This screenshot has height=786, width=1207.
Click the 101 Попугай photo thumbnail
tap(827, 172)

════════════════

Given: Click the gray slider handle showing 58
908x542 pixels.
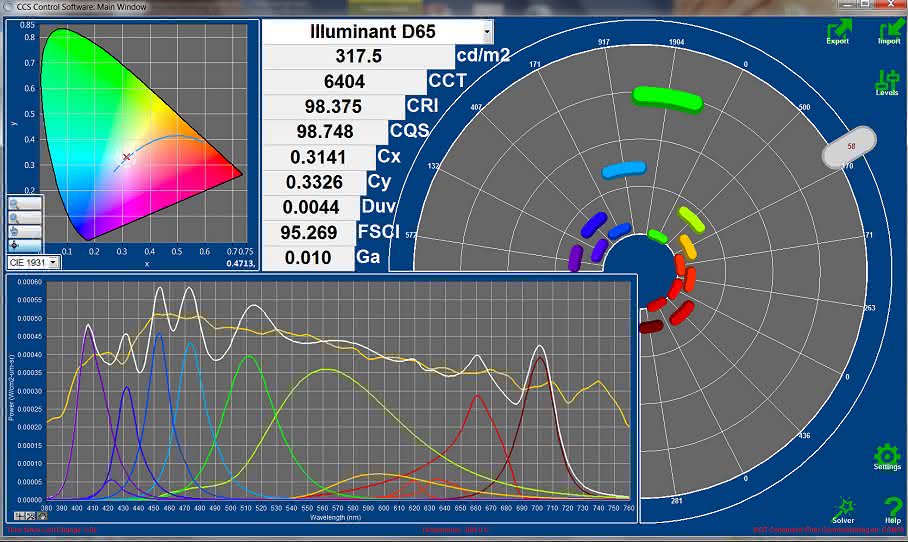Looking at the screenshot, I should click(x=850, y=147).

════════════════

Stated task: Starting at the line that contains "Given: Click the" and ending after the line that contains "Looking at the", write those lines again, swapping "gray" for "silver" and changing nothing else. Leave the pictures out of the answer.

Correct response:
Given: Click the silver slider handle showing 58
908x542 pixels.
Looking at the screenshot, I should click(x=850, y=147).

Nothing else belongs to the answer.